Other support available

  • If you’re feeling anxious and/or worried about your mental health, call your GP. If you prefer, you can find help at icope.nhs.uk
  • Whatever you’re going through, Samaritans are there to listen – phone 116 123.
  • If you or someone you know is experiencing a mental health crisis, phone the 24-hour crisis line at St Pancras Hospital on 020 3317 6333
  • For confidential online wellbeing and mental health support for young people aged 11 to 18, visit camdenrise.co.uk/emotional-wellbeing
  • Visit camden.gov.uk/mental-health-and-wellbeing to find out about more support available, including advice in other languages.
  • If you're feeling worried about your child, or you want to make a change in your life, Camden Early Help can help, visit camden.gov.uk/early-help-for-children-and-families
  • If you’re struggling to find work and need support visit: goodwork.camden.gov.uk

Covid-19: How you can help someone experiencing domestic abuse

Nationally there has been a rise in reported domestic abuse since the start of the COVID-19 pandemic.
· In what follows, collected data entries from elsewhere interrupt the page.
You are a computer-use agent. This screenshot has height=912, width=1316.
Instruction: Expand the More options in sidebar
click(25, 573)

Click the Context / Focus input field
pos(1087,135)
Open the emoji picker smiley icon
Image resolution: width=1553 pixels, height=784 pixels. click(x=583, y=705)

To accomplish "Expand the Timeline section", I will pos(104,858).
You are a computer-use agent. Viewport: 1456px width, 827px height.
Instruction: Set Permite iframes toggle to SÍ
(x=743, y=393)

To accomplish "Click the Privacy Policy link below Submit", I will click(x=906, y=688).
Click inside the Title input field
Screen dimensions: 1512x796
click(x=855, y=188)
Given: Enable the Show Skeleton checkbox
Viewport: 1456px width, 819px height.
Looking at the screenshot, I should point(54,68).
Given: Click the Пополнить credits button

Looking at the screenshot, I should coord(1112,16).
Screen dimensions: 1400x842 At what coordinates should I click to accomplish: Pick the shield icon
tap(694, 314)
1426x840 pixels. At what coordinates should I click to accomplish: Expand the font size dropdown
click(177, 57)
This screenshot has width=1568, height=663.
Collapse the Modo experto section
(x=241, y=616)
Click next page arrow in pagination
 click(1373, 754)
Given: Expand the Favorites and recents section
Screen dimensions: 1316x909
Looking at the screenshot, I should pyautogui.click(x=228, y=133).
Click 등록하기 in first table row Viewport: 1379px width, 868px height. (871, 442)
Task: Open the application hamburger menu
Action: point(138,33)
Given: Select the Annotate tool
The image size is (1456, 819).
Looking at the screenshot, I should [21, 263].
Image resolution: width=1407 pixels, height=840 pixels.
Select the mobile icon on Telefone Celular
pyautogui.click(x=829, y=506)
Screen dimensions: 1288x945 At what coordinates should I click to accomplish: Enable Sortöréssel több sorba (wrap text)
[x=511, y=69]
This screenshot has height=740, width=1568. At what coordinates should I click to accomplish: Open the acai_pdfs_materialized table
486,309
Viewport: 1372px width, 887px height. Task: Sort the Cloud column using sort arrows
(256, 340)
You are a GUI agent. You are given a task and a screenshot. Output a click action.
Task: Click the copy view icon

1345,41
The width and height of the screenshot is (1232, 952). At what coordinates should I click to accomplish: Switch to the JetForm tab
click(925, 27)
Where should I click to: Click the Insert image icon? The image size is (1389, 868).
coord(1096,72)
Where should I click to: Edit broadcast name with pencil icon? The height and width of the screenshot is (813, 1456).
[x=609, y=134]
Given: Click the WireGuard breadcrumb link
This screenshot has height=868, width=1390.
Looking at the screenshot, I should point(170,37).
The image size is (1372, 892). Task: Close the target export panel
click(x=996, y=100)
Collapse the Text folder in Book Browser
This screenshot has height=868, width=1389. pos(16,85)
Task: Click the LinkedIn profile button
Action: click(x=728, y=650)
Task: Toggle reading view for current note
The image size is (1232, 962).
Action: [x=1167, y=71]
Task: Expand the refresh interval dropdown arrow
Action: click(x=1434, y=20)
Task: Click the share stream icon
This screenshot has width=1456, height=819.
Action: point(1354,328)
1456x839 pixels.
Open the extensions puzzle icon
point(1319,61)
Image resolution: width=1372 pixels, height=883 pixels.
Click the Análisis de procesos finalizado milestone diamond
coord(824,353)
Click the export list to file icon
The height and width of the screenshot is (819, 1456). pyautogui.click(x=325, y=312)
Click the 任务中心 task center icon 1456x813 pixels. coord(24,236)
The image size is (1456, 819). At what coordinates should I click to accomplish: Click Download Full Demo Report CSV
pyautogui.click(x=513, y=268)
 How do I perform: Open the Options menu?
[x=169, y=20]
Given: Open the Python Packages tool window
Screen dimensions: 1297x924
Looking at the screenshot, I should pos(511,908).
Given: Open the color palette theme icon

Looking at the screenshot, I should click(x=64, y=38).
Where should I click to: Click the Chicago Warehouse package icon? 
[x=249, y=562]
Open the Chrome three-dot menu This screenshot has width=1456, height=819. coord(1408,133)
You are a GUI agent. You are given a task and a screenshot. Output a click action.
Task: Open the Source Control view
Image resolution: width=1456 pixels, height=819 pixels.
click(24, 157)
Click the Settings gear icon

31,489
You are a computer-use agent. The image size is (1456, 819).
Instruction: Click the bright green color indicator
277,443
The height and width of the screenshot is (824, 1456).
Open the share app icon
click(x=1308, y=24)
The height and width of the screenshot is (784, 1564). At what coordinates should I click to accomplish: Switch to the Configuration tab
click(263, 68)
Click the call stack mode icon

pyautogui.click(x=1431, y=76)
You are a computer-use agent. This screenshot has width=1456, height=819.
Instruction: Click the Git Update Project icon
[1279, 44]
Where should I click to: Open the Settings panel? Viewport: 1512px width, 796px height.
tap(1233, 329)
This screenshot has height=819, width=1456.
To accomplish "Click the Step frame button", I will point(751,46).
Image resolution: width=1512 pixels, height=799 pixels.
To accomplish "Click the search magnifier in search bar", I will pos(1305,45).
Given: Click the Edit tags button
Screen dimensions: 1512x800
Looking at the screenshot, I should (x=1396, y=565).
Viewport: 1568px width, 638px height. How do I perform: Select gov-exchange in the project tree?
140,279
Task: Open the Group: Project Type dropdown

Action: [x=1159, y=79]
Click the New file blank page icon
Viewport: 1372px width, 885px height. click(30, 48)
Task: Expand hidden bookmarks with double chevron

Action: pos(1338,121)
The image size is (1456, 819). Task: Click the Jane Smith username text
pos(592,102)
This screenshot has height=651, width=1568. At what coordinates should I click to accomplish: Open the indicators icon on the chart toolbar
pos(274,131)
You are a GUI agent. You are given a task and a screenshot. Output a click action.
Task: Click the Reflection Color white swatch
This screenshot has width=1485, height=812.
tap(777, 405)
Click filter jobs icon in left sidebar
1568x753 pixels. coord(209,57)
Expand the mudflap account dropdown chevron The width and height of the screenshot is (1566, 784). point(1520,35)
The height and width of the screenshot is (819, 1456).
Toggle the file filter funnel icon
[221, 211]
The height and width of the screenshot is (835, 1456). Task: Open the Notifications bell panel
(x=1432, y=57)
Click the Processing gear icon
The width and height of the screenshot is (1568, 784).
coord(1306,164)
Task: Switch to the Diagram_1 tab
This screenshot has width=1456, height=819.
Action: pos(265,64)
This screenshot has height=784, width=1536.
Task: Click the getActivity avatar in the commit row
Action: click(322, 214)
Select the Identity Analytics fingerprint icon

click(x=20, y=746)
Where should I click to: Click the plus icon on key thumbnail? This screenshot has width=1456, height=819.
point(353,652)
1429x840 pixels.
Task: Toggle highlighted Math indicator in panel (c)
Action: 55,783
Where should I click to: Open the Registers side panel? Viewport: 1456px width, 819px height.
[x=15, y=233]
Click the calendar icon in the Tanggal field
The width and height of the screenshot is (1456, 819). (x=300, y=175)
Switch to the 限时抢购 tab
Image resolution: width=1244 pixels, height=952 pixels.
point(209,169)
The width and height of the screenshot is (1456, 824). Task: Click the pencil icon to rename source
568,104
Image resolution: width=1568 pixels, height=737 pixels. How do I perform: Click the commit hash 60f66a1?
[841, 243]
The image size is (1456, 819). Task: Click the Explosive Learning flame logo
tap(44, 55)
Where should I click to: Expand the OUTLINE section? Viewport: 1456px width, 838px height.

As a result of the national lockdown, people at risk of or experiencing domestic abuse may be trapped at home with the perpetrator for a long period of time. They might have less opportunity to meet with friends and family and may feel it is unsafe to reach out for help with traditional routes to support such as schools, health services and workplaces, which may be less accessible.

How you can help

• Encourage them to call the police on 999 if they feel at risk.
• If it is safe to talk, encourage them to call Camden Safety Net on 0207 974 2526 or email camdensafetynet@camden.gov.uk
• Do they have a phone? Encourage them to keep it accessible, with credit and charged at all times. If it is not safe to speak on the phone, is it safe to email or text them to an account which only they access. If they are going shopping for food or exercising ask them to utilise this time to call services for help.
• In the property avoid the kitchen and bathroom when they feel unsafe or a situation is escalating.
• Would they consider leaving the property? Talk through how they would leave the property if they felt in danger. Would they consider a refuge or is there anyone they could stay with temporarily?
• Encourage them to prepare an emergency bag with essential items such as ID, some cash, bank card, clothes and hide this somewhere safe in the property or with a friend should they need to leave in a hurry.
• Also encourage them to set up a code word with a trusted family member, friend or professional who they can text in an emergency to summon help. This could be an indicator to call the police. 
• Encourage them to talk to children in the property about how to call for help? Is there a room in the property they can go to that is safe. Please let the school and social services know you may need help about the situation at home.

If it is not safe to talk

• Offer to text the local and/or national domestic abuse number to them and agree a safe way to do this (i.e. text the number backwards). 
• Encourage them to contact the National Domestic Violence Helpline on 08082000247 if it is safer to call later in the evening.